Slash and Burn: A Cocktail (Recipe) for Disaster


My body is roadmap of pain.  Of burns, slices and bruises so deep they last for weeks and change color with the seasons.

I have a caramel burn on my back compliments of the caramel burn on my hand.  The hand in question got dunked in 360-degree molten sugar.  I'm not going to go into the stupidity laced backstory on how it came to be submerged in sweet magma.  You need only know that when I had the foresight to remove it, my hand was festively wrapped in sticky hot sweetness.  No Halloween apple had a finer coating.  

My first reaction was to wipe it of on the back of my shirt.  I hit skin instead.  And I stuck.  I did a Martha Graham jig of agony to the sink and stayed there, paw in ice water, for the rest of the day.

I have a growth chart of burn scars up and down my forearms.  And two matching scars on either bicep.  I know how the former got there, hot sheet pans, but I don't know what the hell I did to earn the shiners on my "guns."

We have a mixer.  It's so large that it lives on the floor.  It's been in the exact same spot for three years, sitting just at the end of a stainless steel workbench.  We all cut the turn short at the table and slam our already tender right leg into the protruding gear knob of an immobile 50o pound mixer.  

I've sliced through a nerve on my index finger grabbing for a processor blade, which led to my nickname "psycho finger" because I was afraid to unwrap it from it's first aid swaddling for months.  Tim, he bakes with me, was out for two months with a blueberry injury.  He slipped outside on a nasty patch of ice hauling a crate of wild Maine blueberries. Broke his collarbone.  He lay on the ground, surrounded by thousands of juicy berries for twenty minutes. 

I've never locked up at the end of the day without some kind of wound; the shiny scars left behind on bakers are our equivalent of a laminated all access corporate i.d..  Some of these injuries deserve extra succor of the liquid variety.  Like after a trip to the emergency room for a life threatening lemon zesting injury, a little cocktail is the best medicine.

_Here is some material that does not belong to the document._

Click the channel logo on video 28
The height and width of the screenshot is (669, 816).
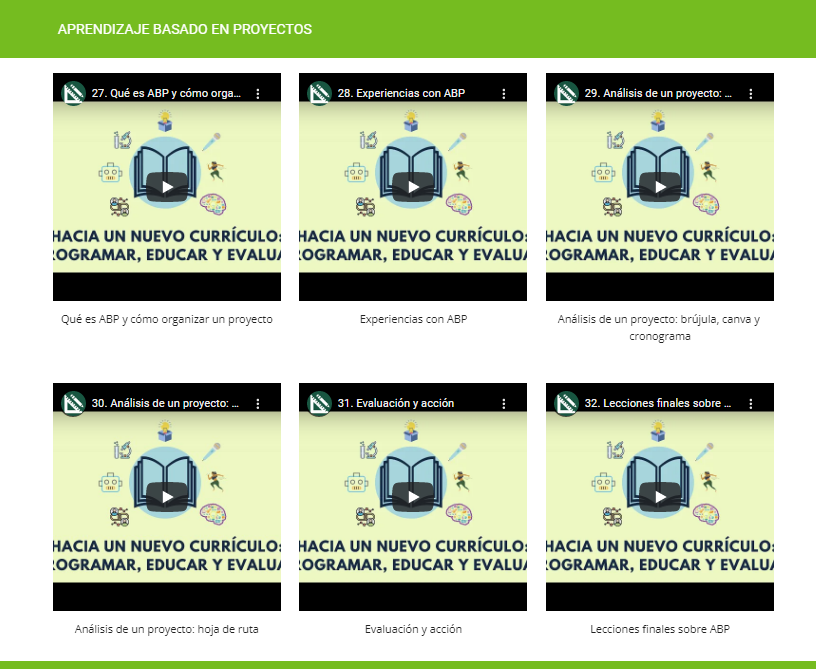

I tried this cocktail for the first time in Buenos Aires.  Ray and I went for Christmas for two whole weeks of vacation.  A hemisphere away from mile-high snowdrifts and unintentional power slides on black ice.  No waking at 3:30am and to bed at 8pm.  We ate dinner at midnight.  We'd have a cocktail to pass the time while we mulled the wine list.  I exposed my ankles to the sun and ate grilled meat for breakfast.  But what I took back with me as my fondest taste memory was this beautiful concoction.  It's tropical, mysterious and a great healer.

Passionfruit Healer

1 cup lemon vodka
2 tbsp Triple Sec
12 oz white cranberry juice
12 oz passionfruit juice
a few fresh mint leaves
a drop or two of ginger extract (to taste)

Muddle the mint leaves, ginger extract and a touch of the white cranberry juice in the bottom of a serving pitcher to release the oil in the mint leaves.  Ginger extract is POTENT stuff, so start out timidly.  Add vodka, triple sec and remaining juices.  Stir and add ice.  Serve in a large glass and behold a miraculous recovery.